[[ PROVIDED ENTRIES open ]]

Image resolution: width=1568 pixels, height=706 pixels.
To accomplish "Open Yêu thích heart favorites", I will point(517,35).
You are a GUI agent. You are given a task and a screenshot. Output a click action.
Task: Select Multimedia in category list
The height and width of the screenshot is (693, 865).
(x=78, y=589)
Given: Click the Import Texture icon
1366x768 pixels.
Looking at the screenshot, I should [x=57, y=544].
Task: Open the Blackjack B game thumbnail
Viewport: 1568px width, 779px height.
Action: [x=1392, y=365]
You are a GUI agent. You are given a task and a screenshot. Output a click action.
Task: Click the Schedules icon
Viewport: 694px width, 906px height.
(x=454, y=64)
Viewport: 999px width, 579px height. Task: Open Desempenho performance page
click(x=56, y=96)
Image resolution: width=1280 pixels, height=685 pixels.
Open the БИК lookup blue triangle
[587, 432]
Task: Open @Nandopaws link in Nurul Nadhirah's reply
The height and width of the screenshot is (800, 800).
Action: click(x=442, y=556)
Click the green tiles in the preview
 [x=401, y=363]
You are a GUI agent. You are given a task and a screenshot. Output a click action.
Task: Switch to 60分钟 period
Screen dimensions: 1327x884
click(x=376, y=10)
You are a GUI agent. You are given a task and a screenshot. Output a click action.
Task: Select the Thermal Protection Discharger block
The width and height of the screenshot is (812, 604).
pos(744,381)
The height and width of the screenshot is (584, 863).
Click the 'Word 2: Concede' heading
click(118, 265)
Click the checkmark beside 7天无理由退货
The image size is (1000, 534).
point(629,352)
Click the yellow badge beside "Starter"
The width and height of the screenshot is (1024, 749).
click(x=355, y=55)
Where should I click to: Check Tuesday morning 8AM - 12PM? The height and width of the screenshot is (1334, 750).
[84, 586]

[[ PROVIDED ENTRIES closed ]]

WHAT THE TASK ASKS:
Repeat all the entries exactly as given.

SOLUTION FOR THIS PROBLEM:
Image resolution: width=1568 pixels, height=706 pixels.
To accomplish "Open Yêu thích heart favorites", I will point(517,35).
You are a GUI agent. You are given a task and a screenshot. Output a click action.
Task: Select Multimedia in category list
The height and width of the screenshot is (693, 865).
(x=78, y=589)
Given: Click the Import Texture icon
1366x768 pixels.
Looking at the screenshot, I should [x=57, y=544].
Task: Open the Blackjack B game thumbnail
Viewport: 1568px width, 779px height.
Action: [x=1392, y=365]
You are a GUI agent. You are given a task and a screenshot. Output a click action.
Task: Click the Schedules icon
Viewport: 694px width, 906px height.
(x=454, y=64)
Viewport: 999px width, 579px height. Task: Open Desempenho performance page
click(x=56, y=96)
Image resolution: width=1280 pixels, height=685 pixels.
Open the БИК lookup blue triangle
[587, 432]
Task: Open @Nandopaws link in Nurul Nadhirah's reply
The height and width of the screenshot is (800, 800).
Action: click(x=442, y=556)
Click the green tiles in the preview
 [x=401, y=363]
You are a GUI agent. You are given a task and a screenshot. Output a click action.
Task: Switch to 60分钟 period
Screen dimensions: 1327x884
click(x=376, y=10)
You are a GUI agent. You are given a task and a screenshot. Output a click action.
Task: Select the Thermal Protection Discharger block
The width and height of the screenshot is (812, 604).
pos(744,381)
The height and width of the screenshot is (584, 863).
Click the 'Word 2: Concede' heading
click(118, 265)
Click the checkmark beside 7天无理由退货
The image size is (1000, 534).
point(629,352)
Click the yellow badge beside "Starter"
The width and height of the screenshot is (1024, 749).
click(x=355, y=55)
Where should I click to: Check Tuesday morning 8AM - 12PM? The height and width of the screenshot is (1334, 750).
[84, 586]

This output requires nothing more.